> _Tasks for this exercise_
[1] List every term given in the title of the page on the singular value decomposition.
[2] In the rows, update the part that opens with the line containing "Task: Select Afrikaans in the Visible list" and closes with the line containing "point(197,29)" by replacing "Select" with "Choose", leaving all else unchanged, and return only those lines.

━━━ Source extract ━━━

SVD, polar decomposition, normal matrices; a re-look at transposes and FTLA

Back in Null, row spaces, transpose, fundamental theorem of algebra, we first introduced some hand-wavy intuition for the transpose and the orthogonality of the row space and the null space (and the following fundamental theorem of linear algebra). Here, we solidify this intuition a bit more clearly.

Consider the "symmetric collapse" discussed in the above article. Our study of the transformation relied specifically on looking at it in a specific basis -- an orthogonal basis -- comprised of the column space and the null space. In this basis, the transformation is a scaling on both axes. In the more general case of an asymmetric collapse -- in which we rotated our space before collapsing, we looked at a basis formed by the row space and the null space -- the basis got rotated and scaled into the new basis, that was the column space and an arbitrary other vector (that could be perpendicular to the column space).

A sensible question to ask is if any transformation can be written in this fashion -- as a transformation of an orthogonal basis into another orthogonal basis. Analogous to how an eigenvalue decomposition of a matrix writes it as scalings in some basis, we're looking to represent the matrix as a spiral (i.e. a scaling combined with a rotation) in some basis. But let's stick with the first formulation of our question -- for any linear transformation $A: \mathbb{R}^n \to \mathbb{R}^m$, can we find an orthogonal basis on $\mathbb{R}^n$ that is mapped to an orthogonal basis $\mathbb{R}^m$?

One could, e.g. consider the images under $A$ of the angle of each orthonormal basis in $\mathbb{R}^2$ (i.e. look at the function $AU(\theta)\vec{e}_1 \cdot AU(\theta)\vec {e}_2$ for varying $\theta$ where $U(\theta)$ is the rotation matrix by angle $\theta$) and apply the intermediate value theorem, etc. And such a proof could in principle be extended to $\mathbb{R}^n$.

(See here for a thorough explanation.)

Here's another, more insightful way you might come to prove this -- we've been visualising linear transformations so far by looking at the image of the basis vectors, but another way to do visualise these transformations is by looking at the image of the unit circle under the transformation.

Why does this make sense? Well, one can find an ellipse passing through any two vectors centered at the origin. Elaborate on this argument. Is the resulting ellipse unique? (Hint: no, unless you mark points on the circumference)

Specifically, consider the axes of the image ellipse $\sigma_1 u_1$, $\sigma_2 u_2$ where $u_1$, $u_2$ are unit vectors. In the original unit circle, any pair of orthogonal vectors on the circle can be axes, so consider the pre-image of the axes of the image ellipse $v_1$, $v_2$.  So we have:
$$ A v_1 = \sigma_1 u_1\\
A v_2 = \sigma_2 u_2 $$
Or in general:
$$AV = U\Sigma\\
A = U\Sigma V^*$$
Where $\Sigma$ is diagonal and positive-definite, while $U$ and $V$ are orthogonal/unitary. This is called the Singular-Value Decomposition (SVD) of $A$.

In a sense, one can view this as an alternative to the eigen-decomposition. In the eigendecomposition, one looks for a single basis in which the transformation is a scaling. In the singular value decomposition, one looks at scaling and then "re-interpreting" in another basis, but requires that the bases be orthogonal, and that the diagonal matrix be positive and real-valued.

━━━ Provided information ━━━

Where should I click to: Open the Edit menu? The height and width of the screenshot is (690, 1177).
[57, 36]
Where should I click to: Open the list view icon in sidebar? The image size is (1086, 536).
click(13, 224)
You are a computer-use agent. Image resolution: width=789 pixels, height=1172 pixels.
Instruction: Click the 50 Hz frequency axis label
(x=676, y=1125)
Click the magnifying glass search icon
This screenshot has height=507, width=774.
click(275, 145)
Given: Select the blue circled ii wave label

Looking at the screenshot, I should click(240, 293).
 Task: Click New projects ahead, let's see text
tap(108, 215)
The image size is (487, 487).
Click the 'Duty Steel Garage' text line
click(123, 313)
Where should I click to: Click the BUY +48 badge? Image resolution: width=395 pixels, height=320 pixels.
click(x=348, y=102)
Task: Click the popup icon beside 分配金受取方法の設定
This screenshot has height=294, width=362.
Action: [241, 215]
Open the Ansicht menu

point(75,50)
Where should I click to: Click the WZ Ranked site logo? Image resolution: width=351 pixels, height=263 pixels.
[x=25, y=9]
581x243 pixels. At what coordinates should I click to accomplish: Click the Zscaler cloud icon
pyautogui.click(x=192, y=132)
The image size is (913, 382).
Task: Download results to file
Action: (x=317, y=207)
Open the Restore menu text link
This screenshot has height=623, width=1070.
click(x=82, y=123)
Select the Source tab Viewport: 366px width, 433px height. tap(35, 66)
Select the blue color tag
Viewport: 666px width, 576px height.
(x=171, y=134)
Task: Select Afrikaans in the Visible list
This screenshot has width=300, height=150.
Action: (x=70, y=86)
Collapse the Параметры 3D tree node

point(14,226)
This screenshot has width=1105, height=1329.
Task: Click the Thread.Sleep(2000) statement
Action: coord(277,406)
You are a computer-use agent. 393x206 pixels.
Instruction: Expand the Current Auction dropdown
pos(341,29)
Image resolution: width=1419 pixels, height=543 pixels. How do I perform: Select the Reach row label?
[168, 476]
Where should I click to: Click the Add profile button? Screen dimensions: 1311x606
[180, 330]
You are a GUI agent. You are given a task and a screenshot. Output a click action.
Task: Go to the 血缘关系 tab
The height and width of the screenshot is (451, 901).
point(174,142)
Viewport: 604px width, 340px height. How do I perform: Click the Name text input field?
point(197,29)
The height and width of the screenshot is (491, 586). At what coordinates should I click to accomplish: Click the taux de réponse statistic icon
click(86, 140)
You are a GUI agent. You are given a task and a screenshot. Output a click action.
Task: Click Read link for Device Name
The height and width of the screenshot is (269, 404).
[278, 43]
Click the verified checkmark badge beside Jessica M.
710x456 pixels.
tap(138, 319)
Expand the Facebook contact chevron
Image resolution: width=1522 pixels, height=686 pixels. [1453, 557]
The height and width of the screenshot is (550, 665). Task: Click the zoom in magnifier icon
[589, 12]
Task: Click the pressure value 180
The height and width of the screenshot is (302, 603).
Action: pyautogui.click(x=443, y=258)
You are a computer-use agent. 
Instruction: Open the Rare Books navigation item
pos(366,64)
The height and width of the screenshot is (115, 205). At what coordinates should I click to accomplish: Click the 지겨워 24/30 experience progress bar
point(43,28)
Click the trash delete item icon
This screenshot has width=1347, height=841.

━━━

> _Answers_
[1] SVD; polar decomposition; normal matrices; transposes; FTLA

[2]
Task: Choose Afrikaans in the Visible list
This screenshot has width=300, height=150.
Action: (x=70, y=86)
Collapse the Параметры 3D tree node

point(14,226)
This screenshot has width=1105, height=1329.
Task: Click the Thread.Sleep(2000) statement
Action: coord(277,406)
You are a computer-use agent. 393x206 pixels.
Instruction: Expand the Current Auction dropdown
pos(341,29)
Image resolution: width=1419 pixels, height=543 pixels. How do I perform: Choose the Reach row label?
[168, 476]
Where should I click to: Click the Add profile button? Screen dimensions: 1311x606
[180, 330]
You are a GUI agent. You are given a task and a screenshot. Output a click action.
Task: Go to the 血缘关系 tab
The height and width of the screenshot is (451, 901).
point(174,142)
Viewport: 604px width, 340px height. How do I perform: Click the Name text input field?
point(197,29)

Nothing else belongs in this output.